The input
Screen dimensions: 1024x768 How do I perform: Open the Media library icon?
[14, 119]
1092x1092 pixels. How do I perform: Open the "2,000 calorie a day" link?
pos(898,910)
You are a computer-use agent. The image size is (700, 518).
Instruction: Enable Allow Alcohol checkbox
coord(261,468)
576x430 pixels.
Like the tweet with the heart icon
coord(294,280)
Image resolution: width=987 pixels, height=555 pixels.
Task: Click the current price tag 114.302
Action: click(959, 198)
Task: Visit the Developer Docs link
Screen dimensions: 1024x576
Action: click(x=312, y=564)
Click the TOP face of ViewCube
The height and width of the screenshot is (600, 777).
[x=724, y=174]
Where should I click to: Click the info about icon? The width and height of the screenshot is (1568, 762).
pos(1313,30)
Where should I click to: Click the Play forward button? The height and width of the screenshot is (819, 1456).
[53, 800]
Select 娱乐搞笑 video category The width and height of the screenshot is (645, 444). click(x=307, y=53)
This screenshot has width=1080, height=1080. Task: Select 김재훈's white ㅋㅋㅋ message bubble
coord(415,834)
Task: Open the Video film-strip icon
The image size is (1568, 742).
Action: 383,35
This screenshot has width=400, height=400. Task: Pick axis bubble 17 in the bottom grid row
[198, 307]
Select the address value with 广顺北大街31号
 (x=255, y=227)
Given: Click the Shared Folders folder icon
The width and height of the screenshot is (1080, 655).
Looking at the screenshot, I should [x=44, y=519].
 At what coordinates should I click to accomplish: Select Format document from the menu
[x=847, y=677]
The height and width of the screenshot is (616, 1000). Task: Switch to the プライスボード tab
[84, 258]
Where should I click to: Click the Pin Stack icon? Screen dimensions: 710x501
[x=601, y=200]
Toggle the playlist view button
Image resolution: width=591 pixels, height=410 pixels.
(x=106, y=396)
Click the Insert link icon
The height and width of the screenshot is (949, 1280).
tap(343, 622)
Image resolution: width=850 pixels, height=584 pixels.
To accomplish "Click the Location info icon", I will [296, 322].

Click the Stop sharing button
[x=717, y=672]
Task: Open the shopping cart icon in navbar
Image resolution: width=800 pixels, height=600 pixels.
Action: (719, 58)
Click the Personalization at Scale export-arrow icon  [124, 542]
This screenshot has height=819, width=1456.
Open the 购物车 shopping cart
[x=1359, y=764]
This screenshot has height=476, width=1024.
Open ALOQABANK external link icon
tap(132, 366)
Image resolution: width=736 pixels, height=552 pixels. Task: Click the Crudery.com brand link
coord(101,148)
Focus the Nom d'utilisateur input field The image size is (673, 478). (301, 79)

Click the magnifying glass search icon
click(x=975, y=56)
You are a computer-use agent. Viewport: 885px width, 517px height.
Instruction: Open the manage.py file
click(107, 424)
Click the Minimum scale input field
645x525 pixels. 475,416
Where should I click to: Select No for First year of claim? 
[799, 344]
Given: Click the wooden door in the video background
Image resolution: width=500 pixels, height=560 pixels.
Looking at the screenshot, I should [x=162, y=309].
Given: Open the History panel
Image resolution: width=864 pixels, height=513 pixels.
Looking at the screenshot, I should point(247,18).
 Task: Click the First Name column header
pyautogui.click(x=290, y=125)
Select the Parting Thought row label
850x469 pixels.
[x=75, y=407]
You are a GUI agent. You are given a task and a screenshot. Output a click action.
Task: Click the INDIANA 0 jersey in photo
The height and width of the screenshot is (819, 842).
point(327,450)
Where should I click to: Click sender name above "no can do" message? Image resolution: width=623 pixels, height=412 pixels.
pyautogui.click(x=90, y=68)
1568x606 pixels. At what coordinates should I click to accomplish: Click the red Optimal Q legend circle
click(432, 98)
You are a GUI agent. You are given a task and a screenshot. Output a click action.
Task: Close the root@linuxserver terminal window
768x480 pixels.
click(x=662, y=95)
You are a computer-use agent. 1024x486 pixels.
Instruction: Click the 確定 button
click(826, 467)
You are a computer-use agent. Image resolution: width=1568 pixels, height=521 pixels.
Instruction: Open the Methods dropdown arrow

Problem requirements
The range runs from the line with "Select the address value with 广顺北大街31号" up to and including the line with "Focus the Nom" in the listing above; please write out exactly those lines and nothing more.

Task output
Select the address value with 广顺北大街31号
 (x=255, y=227)
Given: Click the Shared Folders folder icon
The width and height of the screenshot is (1080, 655).
Looking at the screenshot, I should [x=44, y=519].
 At what coordinates should I click to accomplish: Select Format document from the menu
[x=847, y=677]
The height and width of the screenshot is (616, 1000). Task: Switch to the プライスボード tab
[84, 258]
Where should I click to: Click the Pin Stack icon? Screen dimensions: 710x501
[x=601, y=200]
Toggle the playlist view button
Image resolution: width=591 pixels, height=410 pixels.
(x=106, y=396)
Click the Insert link icon
The height and width of the screenshot is (949, 1280).
tap(343, 622)
Image resolution: width=850 pixels, height=584 pixels.
To accomplish "Click the Location info icon", I will [296, 322].

Click the Stop sharing button
[x=717, y=672]
Task: Open the shopping cart icon in navbar
Image resolution: width=800 pixels, height=600 pixels.
Action: (719, 58)
Click the Personalization at Scale export-arrow icon  [124, 542]
This screenshot has height=819, width=1456.
Open the 购物车 shopping cart
[x=1359, y=764]
This screenshot has height=476, width=1024.
Open ALOQABANK external link icon
tap(132, 366)
Image resolution: width=736 pixels, height=552 pixels. Task: Click the Crudery.com brand link
coord(101,148)
Focus the Nom d'utilisateur input field The image size is (673, 478). (301, 79)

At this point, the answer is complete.